More Sinned Against Than Sinning

James Thackara

Eighteen years ago, Mordechai Vanunu, an Israeli scientist working at Dimona nuclear facility, revealed that Israel had an atomic bomb project, a secret that had clouded US-Israeli relations since the days of Kennedy and Ben Gurion, and might have involved collusion between the countries, Vanunu was kidnapped in Italy, returned to Israel and sentenced to 18 years’ imprisonment, nearly 12 of which he spent in solitary confinement. In April this year, James Thackara went to Israel for Index on Censorship to greet Vanunu on his release from Ashkolon Prison. Ursula Owen interviewed Thackara on his return.

First of all, I was astonished that though the international press was outside the gates of Ashkolon to cover the release of Vanunu, not one interview, as far as I could see, devoted itself to any heightened or visionary debate about the morality and the existence of nuclear weapons in Israel or anywhere else.

Israelis call their position on nuclear weapons their ‘nuclear ambiguity’. That ambiguity has legal significance, reflecting in turn a moral riddle. A few years ago, the UN General Assembly brought a case at the International Court of Justice in The Hague, on the legality or otherwise of nuclear weapons. The Algerian president of the court passed on it, saying, in effect: ‘Nuclear weapons are legal in times of peace, illegal in times of war.’ In some way, this reflected the concept of ambiguity. But in the case of Israel, it also reflects the nature of the Holocaust State: the Jewish people’s plight in the twentieth century and the nature of the Jewish state in relation to all other states. It is a unique state aware of its uniqueness; the rest of the world is also aware of its uniqueness; and it deals with things in a unique way.

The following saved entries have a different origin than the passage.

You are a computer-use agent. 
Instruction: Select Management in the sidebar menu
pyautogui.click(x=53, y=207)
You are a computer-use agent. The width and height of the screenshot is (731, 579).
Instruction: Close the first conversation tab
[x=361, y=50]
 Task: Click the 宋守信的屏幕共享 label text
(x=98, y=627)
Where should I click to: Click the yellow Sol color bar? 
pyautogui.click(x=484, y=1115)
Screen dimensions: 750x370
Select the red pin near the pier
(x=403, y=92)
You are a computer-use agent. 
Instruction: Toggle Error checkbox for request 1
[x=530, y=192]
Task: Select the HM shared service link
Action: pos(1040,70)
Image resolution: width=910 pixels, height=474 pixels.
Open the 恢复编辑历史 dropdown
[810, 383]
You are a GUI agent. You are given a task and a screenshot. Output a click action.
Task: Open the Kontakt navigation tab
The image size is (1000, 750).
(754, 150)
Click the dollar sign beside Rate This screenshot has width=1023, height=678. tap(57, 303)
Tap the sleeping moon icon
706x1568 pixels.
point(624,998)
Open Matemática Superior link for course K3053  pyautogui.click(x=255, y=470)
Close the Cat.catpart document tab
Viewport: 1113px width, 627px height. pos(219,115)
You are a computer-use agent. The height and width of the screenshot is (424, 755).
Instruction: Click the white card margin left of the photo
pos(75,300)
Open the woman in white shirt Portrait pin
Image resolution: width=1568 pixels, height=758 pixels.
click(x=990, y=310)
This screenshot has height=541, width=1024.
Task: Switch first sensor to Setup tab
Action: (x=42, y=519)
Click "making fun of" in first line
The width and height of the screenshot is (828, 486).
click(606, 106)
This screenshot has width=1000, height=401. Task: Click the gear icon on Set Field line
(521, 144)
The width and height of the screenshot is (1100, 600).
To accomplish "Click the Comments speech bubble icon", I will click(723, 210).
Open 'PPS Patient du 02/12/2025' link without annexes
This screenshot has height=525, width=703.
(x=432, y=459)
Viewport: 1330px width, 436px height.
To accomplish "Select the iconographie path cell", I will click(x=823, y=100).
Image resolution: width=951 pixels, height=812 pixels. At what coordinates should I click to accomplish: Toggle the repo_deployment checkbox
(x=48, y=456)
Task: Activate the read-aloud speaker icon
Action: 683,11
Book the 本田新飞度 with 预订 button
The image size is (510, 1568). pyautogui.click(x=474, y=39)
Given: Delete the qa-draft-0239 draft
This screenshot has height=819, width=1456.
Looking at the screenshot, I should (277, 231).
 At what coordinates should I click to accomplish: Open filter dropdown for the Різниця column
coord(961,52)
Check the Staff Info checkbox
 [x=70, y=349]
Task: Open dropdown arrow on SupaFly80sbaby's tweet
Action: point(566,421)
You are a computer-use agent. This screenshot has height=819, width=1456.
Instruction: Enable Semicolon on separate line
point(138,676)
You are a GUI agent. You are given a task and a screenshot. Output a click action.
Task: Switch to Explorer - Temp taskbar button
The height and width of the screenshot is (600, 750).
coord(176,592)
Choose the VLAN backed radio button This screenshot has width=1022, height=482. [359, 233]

We have Israel saying it doesn’t have nuclear weapons, and they could have anything from 150 to 400 warheads, some of them thermonuclear; it also has three German submarines able to carry cruise missiles. It’s a major world nuclear power. We invaded Iraq for weapons that do not seem to exist (though they might have been close to existence at once time). The Israelis have avoided the kinds of inspections required by the Atomic Energy Agency by staging vernissage inspections by the US. I think it has put both countries in quite an awkward position.

When Truman became president in 1945, at the time of Potsdam, he didn’t even know there was a BOMB so, when he was told, he thought it was just a slightly larger bomb. He wasn’t particularly distressed to go along with the Army’s powerful ambition to drop the bomb. The business of secrecy is very dangerous in nuclear weapons.

It’s important to remember that nuclear technology has gotten way ahead of morality. However, simply to deny a secret project belongs to the primitive stage of nuclear weapons, the 1940s and 1950s. We are moving out of that stage; and my comment at the moment I met Mordechai Vanunu was that his release meant the necessary end of it.

Nuclear weapons are very much a project of twentieth century ideologies; ironically, the people building nuclear weapons often felt they could bring peace to the world. In the early stages, when the US and the USSR had primordial power over this project, it produced a kind of “conversation” between Russians and Americans, a peaceful conversation based on the assumption that since they both had nuclear weapons and could incinerate each other and everybody else, they weren’t going to do things in the usual way but would use little countries around the world to fight proxy wars for them. And that’s how they did it, all conducted with the pawns and not the major pieces.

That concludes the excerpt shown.